Asimismo, la OEA solicitó la libertad de los detenidos teniendo en cuenta que los mecanismos judiciales empleados se vienen instrumentando como medios represivos de un partido. La OEA propuso como solución eventual una comisión internacional para investigar los casos de corrupción cometidos durante el gobierno de Evo Morales (DW).


Esa masa crítica organizada contra la detención arbitraria de la ex –presidenta interina ha sido acompañada por otros organismos internacionales y regionales de la mayor importancia. Éstos sin, embargo se han limitado a exigir declarativamente un “justo proceso”, transparente y que respete el Estado de Derecho y los derechos humanos. Tal es el caso de la Secretaría General de la ONU, la Comisión Interamericana de Derechos Humanos de la OEA y del Alto Representante de la Unión Europea para Asuntos Exteriores y Políticas de Seguridad.


A la ex-presidenta se le acusa de “sedición, terrorismo y conspiración” por los actos nacidos de la renuncia del ex-presidente Morales en 2019. A esos cargos se han añadido acusaciones de corrupción y de promoción de un golpe de Estado.


Ello no obstante que en noviembre de 2019 Morales hizo renuncia pública a la presidencia (en consecuencia, no pudo haber golpe). Similares renuncias realizaron el vicepresidente García Linera y los miembros del MAS que presidían el Senado y la Cámara de Diputado. Y lo hicieron luego de que altos mando de la Fuerza Armada le sugirieran ese paso como forma de pacificar el país que había ingresado en un situación de imparable confrontación callejera y de ingobernabilidad manifiesta (el general a cargo en el momento, Williams Kalima, también está procesado).


Tal situación se presentó luego de que el autócrata Morales convocara a elecciones presidenciales para reelegirse obviando el resultado del referéndum de 2016 en el que la ciudadanía boliviana denegara esa posibilidad.
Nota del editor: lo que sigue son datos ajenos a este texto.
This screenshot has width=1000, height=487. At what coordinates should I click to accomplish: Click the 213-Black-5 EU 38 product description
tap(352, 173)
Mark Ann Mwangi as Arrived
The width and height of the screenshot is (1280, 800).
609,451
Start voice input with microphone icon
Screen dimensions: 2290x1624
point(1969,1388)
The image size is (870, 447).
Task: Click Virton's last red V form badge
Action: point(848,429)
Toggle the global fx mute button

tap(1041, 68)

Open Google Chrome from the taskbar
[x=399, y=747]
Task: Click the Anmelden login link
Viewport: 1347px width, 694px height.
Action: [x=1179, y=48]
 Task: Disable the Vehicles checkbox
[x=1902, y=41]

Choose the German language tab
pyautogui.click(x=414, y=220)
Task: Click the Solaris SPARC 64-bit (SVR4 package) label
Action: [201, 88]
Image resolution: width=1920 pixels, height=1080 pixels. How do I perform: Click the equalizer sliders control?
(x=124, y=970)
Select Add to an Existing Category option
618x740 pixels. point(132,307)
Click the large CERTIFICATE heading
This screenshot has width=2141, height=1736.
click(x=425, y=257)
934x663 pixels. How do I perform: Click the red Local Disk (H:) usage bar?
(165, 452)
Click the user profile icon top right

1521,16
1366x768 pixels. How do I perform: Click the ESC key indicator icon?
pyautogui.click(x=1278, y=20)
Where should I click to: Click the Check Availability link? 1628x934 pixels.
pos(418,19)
Ello no obstante, el Tribunal Supremo Electoral, integrado mayoritariamente por miembros del partido de gobierno (el MAS), autorizó nuevos comicios arguyendo que presentarse a elecciones era un derecho humano y que, por tanto, Morales podía ser protagonista de ésas y subsiguientes elecciones.


El proceso electoral del caso, además de estar viciado en su origen, fue encontrado por la OEA como imposible de validar debido a “manipulación dolosa” y “graves irregularidades” (OEA, diciembre 2019).


Luego de renunciar, Morales huyó a México. Y tras evaluar dónde podría lograr mejor un nuevo asalto el poder se refugió en Argentina donde fue acogido con facilidades políticas extraordinarias y elogios inmatizados a la figura del autócrata irrespetando las normas de refugio y las decisiones del vecino.


Convocadas nuevas elecciones en octubre de 2020 fue electo, gracias a la fuerte división de la oposición boliviana, el ex-Ministro de Economía y Finanzas de Morales, Luis Arce Catacora. Su moderado desempeño en la cartera contrasta hoy con la disposición a la persecución y represión con la que su gobierno empieza a copiar los métodos de su antecesor quien, para muchos, es algo más que el poder en la sombra.


Políticos de oposición (como el ex-presidente Carlos Mesa) afirman que se ha iniciado en Bolivia una política represiva que utiliza al Ministerio Público y al Poder Judicial para lograr objetivos iniciales (que pueden incluir a Mesa como siguiente blanco).


Si, de momento, el viejo ALBA ha perdido en Suramérica al Ecuador a la espera de la segunda vuelta electoral, ha ganado a la Argentina del presidente Fernández, claro patrocinador de Morales, a cuyas posiciones quisiera atraer a México (un viaje presidencial a ese país lo ha dejado en claro).


De momento, el Perú sólo ha otorgado refugio a la ex-ministra de Áñez, Roxana Lizárraga. Sería muy pertinente que el gobierno se preparase para un nueva toma de posición frente a un gobierno que, como el del MAS, no respeta fronteras, leyes ni formatos diplomáticos.